As she progressed, something began to appear on the walls.
At first it was vague flickering light. Gradually it took form. A familiar form—the continuation of the memory of thorns she had touched in the abandoned garden of the fourth night. What lay beneath those dark purple brambles.
A living room.
A winter night, six years ago.
In the image on the wall, her father and mother were arguing. The sound didn't carry, but the tension in their bodies filled the entire room. One dining chair lay overturned. The television remained off. Young Erika—ten years old then—peeked from the hallway, watching the scene. Black short bob, large brown eyes. A body smaller than her current self, pressed against the wall.
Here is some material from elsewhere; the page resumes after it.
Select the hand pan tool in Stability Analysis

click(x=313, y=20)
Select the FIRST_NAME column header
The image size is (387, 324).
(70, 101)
The argument stopped. Silence filled the living room.
In that silence, young Erika was left alone in the living room. Her father entered another room. Her mother disappeared into the kitchen. Young Erika stared at the overturned chair. She stood there for a while. Then she returned to her own room and crawled under her blanket.
The image on the wall entered that room.
Young Erika hugged her knees under the blanket. Both ears covered. Her father and mother's voices reached through the wall from outside—fragments of broken words. Young Erika's lips moved. There was no sound, but the shape of her lips was readable.
"I wish this whole house would disappear."
That was all. A single phrase, a curse melted in the mouth of a ten-year-old on a night of her limit.
Erika continued walking through the corridor, watching that image.